- Task description
Find the word "resolution" in the records below. List each line containing it.

(Screenshot grounding data)
##############################

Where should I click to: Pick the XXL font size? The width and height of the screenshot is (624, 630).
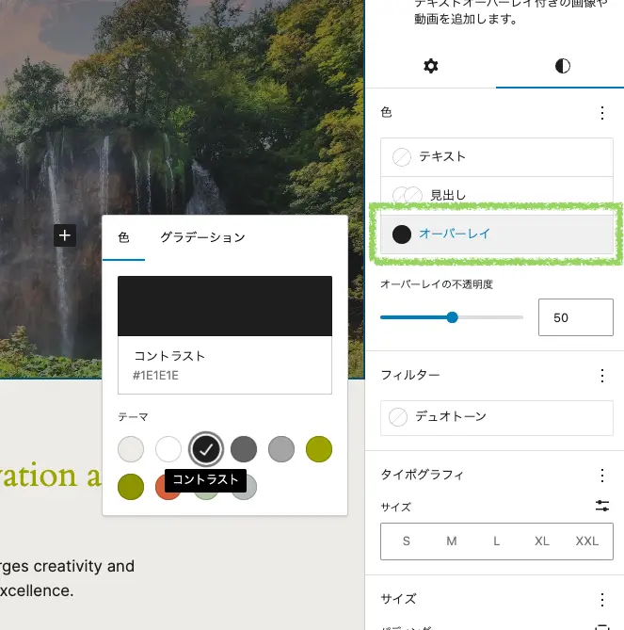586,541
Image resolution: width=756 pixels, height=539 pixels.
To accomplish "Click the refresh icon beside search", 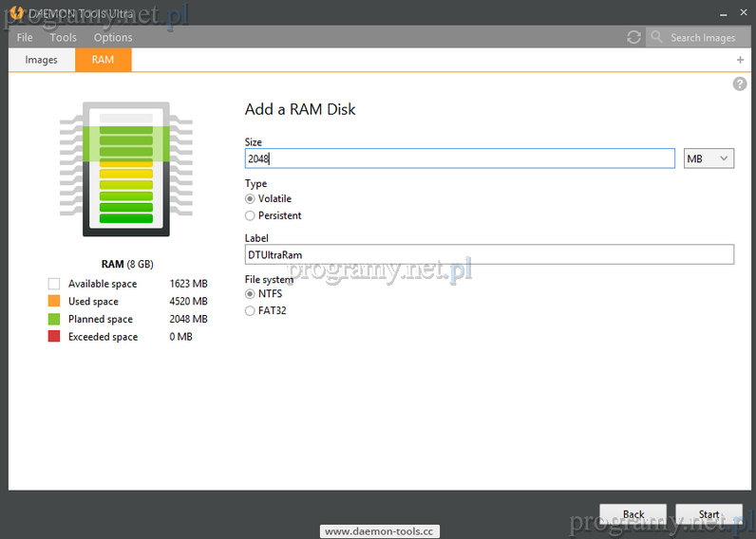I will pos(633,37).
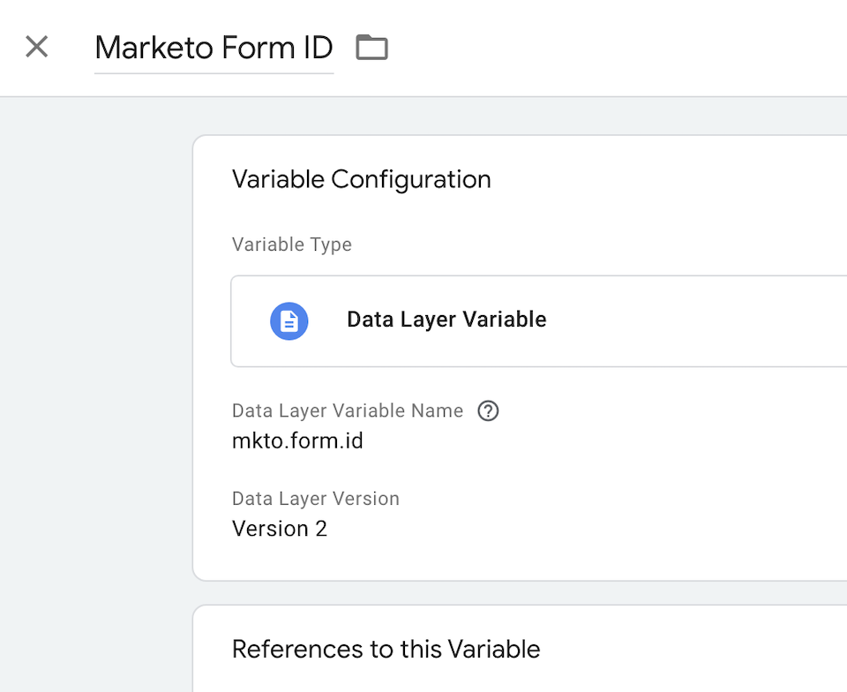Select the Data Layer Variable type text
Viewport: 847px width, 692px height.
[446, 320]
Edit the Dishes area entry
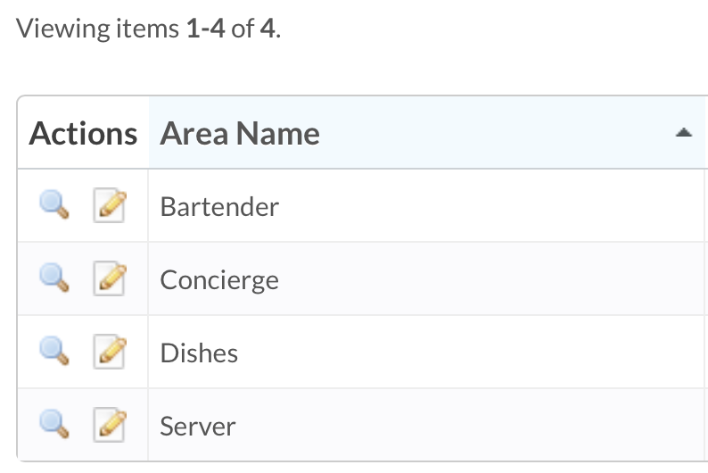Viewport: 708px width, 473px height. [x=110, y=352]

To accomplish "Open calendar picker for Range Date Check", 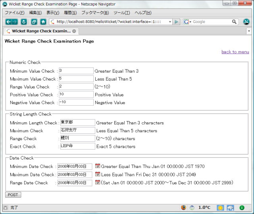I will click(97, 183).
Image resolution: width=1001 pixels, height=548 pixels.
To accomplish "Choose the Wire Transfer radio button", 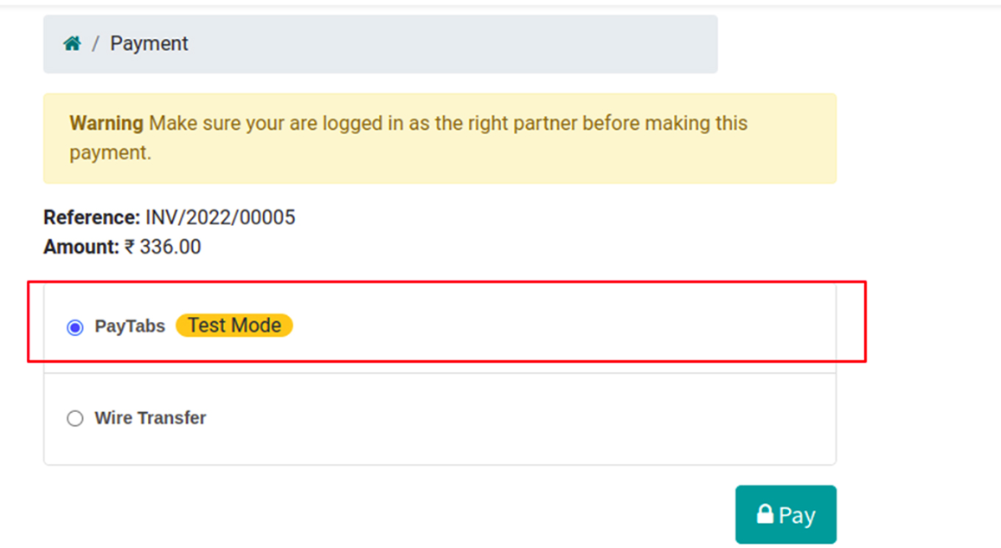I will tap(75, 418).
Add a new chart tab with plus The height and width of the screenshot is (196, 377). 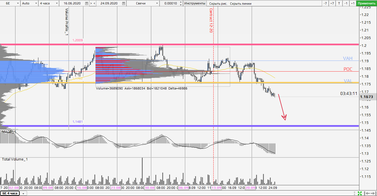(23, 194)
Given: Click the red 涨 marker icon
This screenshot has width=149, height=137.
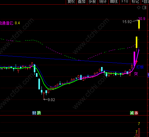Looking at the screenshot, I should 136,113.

##############################

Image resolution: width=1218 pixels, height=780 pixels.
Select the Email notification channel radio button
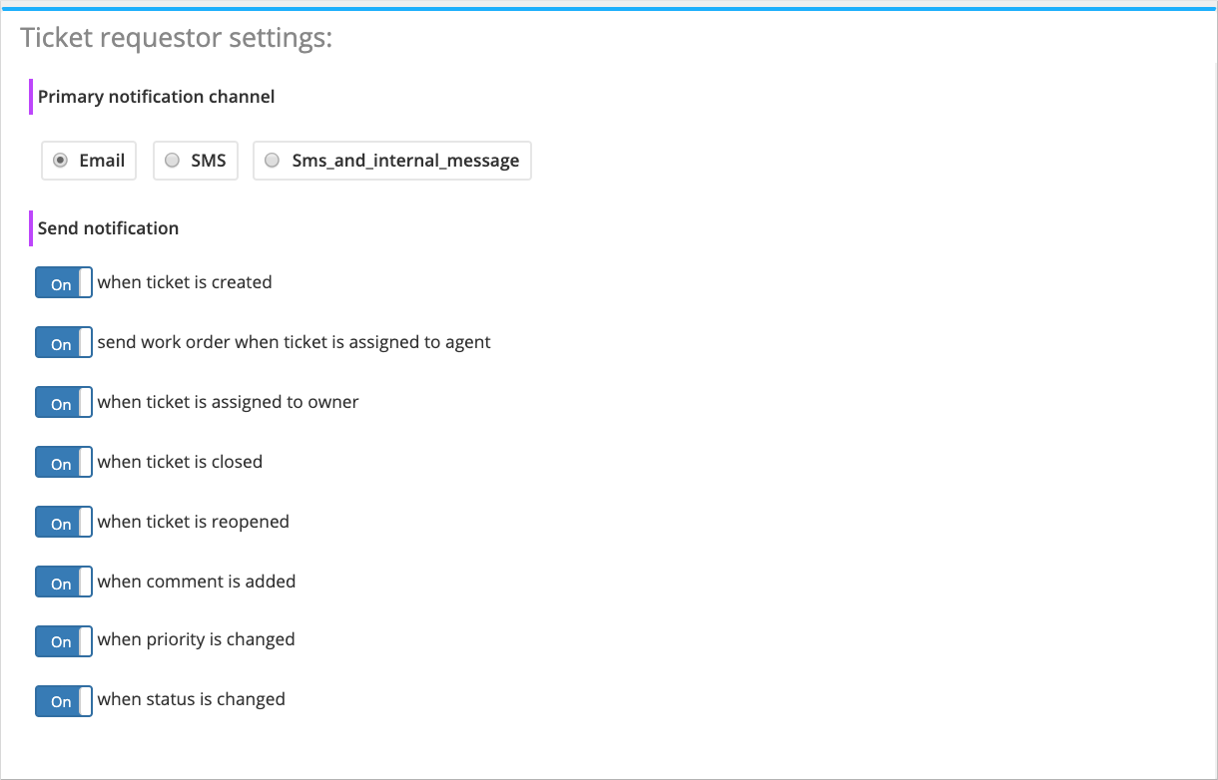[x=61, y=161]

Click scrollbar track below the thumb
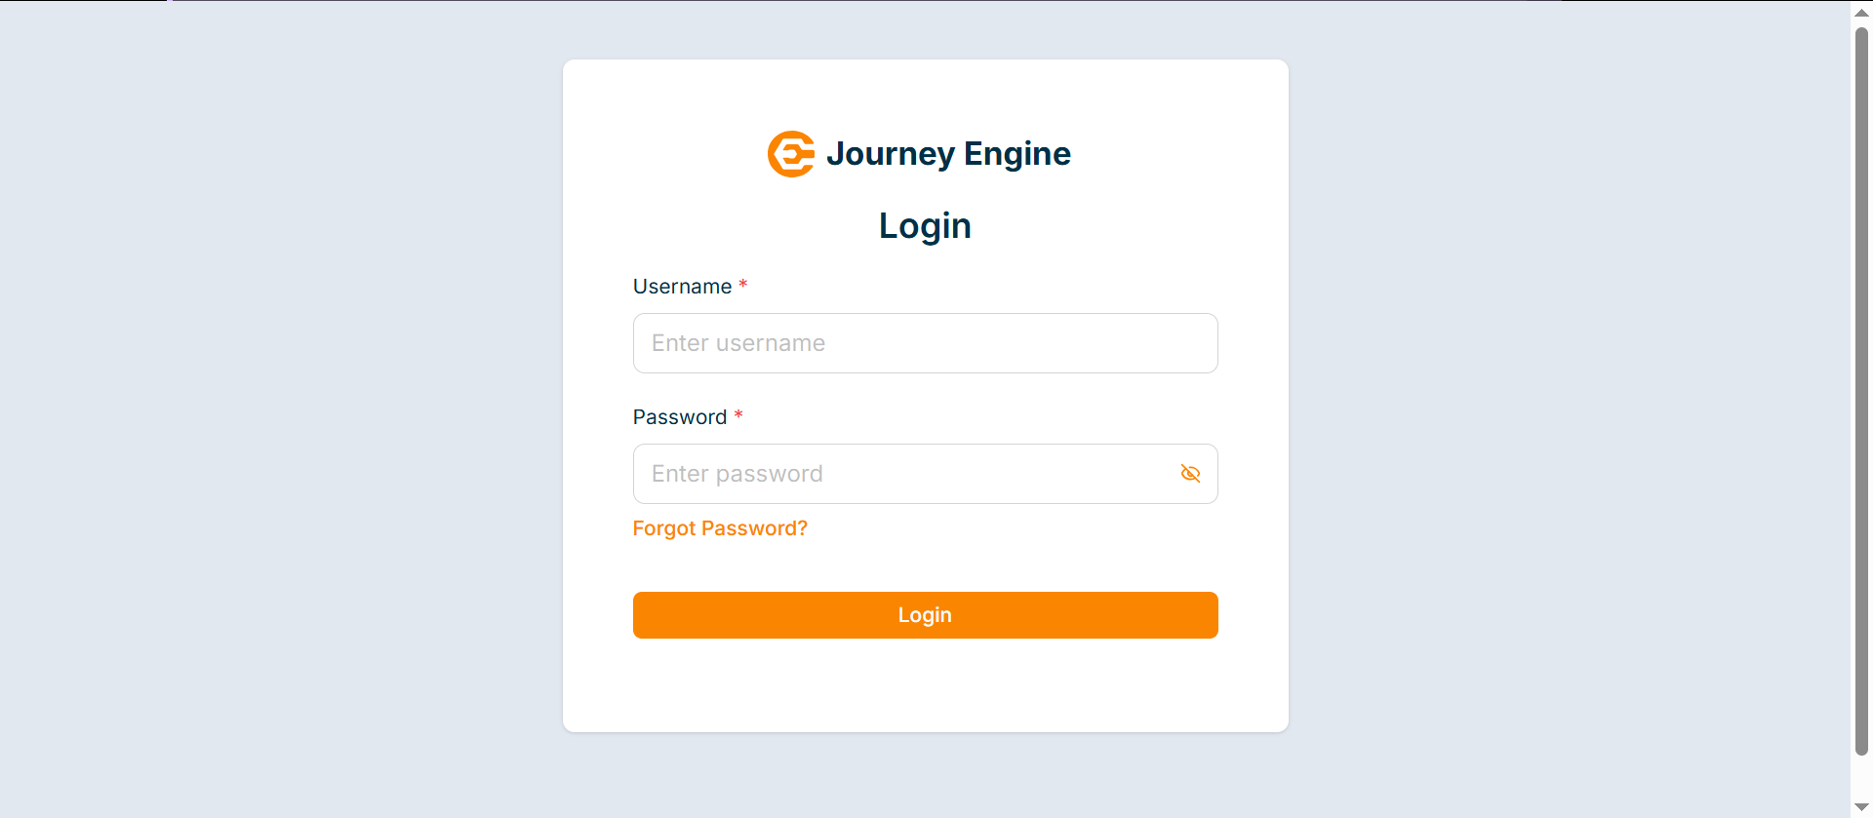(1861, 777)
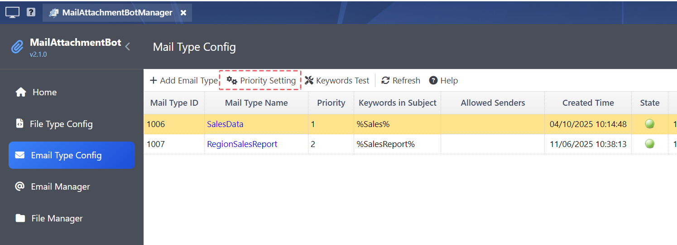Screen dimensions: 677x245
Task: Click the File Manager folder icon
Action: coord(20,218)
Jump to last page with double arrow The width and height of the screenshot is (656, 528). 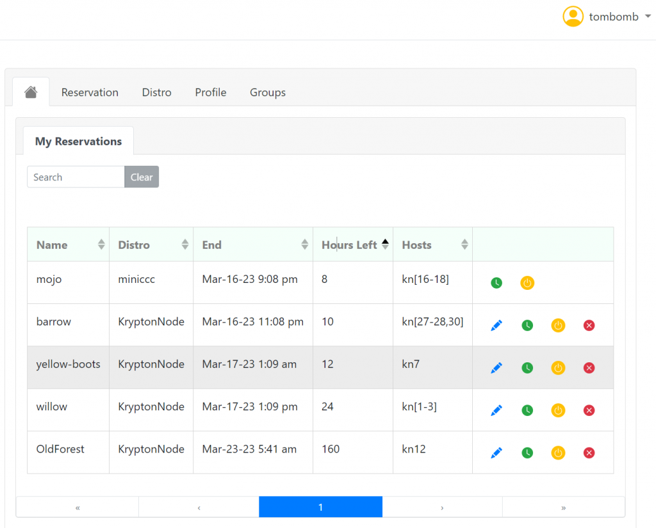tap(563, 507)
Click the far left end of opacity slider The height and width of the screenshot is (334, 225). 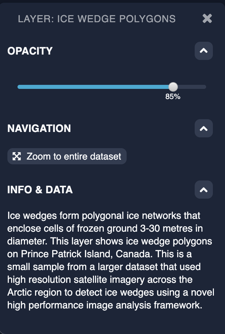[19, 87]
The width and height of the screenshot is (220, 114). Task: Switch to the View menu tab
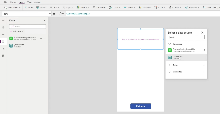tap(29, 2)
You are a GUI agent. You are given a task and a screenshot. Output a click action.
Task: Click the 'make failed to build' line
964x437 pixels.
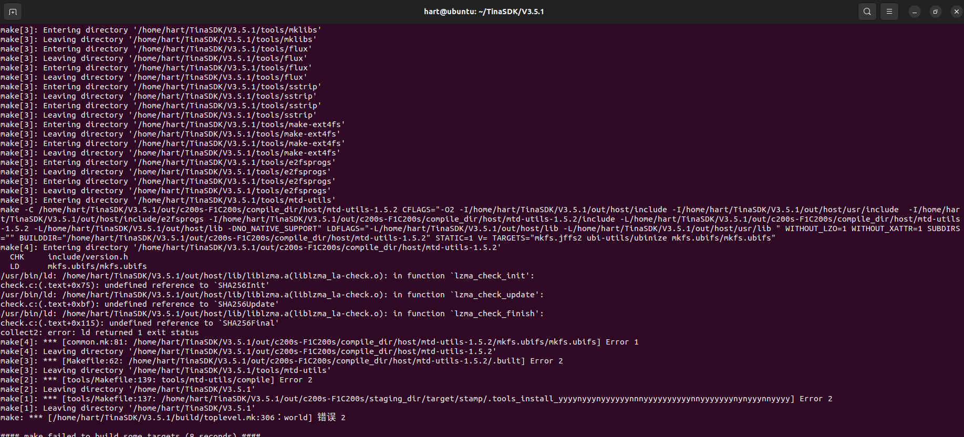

##############################

- Expected answer
Image resolution: width=756 pixels, height=539 pixels.
Image resolution: width=1001 pixels, height=548 pixels.
Image resolution: width=1218 pixels, height=780 pixels.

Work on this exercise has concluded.